▽

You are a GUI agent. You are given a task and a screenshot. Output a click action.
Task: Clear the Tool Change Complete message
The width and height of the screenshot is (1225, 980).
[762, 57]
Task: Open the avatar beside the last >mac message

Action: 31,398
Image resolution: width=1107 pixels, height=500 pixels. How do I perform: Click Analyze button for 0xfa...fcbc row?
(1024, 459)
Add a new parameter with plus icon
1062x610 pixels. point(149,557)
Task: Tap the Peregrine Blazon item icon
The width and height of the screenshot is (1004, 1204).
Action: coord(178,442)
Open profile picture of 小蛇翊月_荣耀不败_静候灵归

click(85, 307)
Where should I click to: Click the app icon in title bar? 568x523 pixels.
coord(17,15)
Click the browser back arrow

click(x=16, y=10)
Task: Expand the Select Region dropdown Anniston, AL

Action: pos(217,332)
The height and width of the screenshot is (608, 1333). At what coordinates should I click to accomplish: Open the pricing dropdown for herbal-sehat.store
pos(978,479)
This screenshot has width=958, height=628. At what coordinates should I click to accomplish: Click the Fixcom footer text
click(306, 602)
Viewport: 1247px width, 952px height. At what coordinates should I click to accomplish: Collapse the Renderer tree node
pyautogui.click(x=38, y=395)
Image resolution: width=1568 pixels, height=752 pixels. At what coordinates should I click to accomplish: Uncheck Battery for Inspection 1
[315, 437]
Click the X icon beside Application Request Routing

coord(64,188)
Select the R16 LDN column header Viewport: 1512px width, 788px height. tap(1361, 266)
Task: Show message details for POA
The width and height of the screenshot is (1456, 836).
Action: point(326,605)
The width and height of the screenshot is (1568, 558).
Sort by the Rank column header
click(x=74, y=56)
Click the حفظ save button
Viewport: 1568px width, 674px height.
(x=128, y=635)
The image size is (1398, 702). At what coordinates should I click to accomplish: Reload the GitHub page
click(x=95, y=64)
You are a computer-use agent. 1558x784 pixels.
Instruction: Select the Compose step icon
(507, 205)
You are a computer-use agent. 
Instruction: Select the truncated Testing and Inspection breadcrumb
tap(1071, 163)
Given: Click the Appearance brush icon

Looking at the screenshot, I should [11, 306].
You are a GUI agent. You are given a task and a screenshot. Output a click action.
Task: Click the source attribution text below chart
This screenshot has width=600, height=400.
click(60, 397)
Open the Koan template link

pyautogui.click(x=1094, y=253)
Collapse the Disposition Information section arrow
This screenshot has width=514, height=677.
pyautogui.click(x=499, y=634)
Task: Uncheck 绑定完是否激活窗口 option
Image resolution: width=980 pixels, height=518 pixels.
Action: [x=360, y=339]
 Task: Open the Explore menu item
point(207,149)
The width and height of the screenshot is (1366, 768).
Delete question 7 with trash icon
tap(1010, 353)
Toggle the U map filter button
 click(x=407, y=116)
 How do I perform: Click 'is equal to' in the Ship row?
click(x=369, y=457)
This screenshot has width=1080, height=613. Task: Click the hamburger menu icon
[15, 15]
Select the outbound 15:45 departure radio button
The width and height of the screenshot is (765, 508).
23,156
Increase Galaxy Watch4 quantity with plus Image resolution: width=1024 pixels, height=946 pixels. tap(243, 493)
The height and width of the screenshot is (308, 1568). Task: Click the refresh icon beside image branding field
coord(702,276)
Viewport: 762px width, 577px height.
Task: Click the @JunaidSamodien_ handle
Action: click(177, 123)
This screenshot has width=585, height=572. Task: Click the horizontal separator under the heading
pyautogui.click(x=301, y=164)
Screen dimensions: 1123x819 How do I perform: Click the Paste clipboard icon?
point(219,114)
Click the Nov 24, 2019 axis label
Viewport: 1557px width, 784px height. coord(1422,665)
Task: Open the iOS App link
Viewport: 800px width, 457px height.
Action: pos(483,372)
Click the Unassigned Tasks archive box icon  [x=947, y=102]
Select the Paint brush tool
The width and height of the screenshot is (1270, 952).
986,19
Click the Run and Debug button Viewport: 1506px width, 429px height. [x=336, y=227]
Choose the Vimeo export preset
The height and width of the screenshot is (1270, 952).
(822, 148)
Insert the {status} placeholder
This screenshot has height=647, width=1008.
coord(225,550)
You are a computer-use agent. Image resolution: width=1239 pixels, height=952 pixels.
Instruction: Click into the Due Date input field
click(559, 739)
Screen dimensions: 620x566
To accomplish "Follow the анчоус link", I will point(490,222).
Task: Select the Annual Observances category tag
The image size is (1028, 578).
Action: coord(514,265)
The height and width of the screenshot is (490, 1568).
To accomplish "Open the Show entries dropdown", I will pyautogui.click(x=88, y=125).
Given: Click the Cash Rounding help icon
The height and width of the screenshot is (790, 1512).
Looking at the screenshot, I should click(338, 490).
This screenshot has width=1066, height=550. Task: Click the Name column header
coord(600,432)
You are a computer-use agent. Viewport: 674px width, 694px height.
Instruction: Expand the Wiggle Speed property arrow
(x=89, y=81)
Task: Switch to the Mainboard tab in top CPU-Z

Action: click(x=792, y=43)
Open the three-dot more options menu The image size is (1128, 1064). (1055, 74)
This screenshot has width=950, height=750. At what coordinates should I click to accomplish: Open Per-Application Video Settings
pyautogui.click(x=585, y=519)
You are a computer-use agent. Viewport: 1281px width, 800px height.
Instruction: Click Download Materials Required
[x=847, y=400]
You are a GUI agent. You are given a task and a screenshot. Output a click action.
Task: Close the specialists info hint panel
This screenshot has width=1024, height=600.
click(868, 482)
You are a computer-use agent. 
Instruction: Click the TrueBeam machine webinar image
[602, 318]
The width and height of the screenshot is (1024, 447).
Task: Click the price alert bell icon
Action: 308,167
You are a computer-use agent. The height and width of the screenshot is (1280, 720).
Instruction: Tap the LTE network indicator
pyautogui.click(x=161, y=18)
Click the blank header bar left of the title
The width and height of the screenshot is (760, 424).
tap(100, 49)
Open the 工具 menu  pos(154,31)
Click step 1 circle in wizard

△

● WHAT NEEDS TO BE DONE
Your reply should be the number of lines in the listing above that contain "will", with nothing added.

● REPLY
2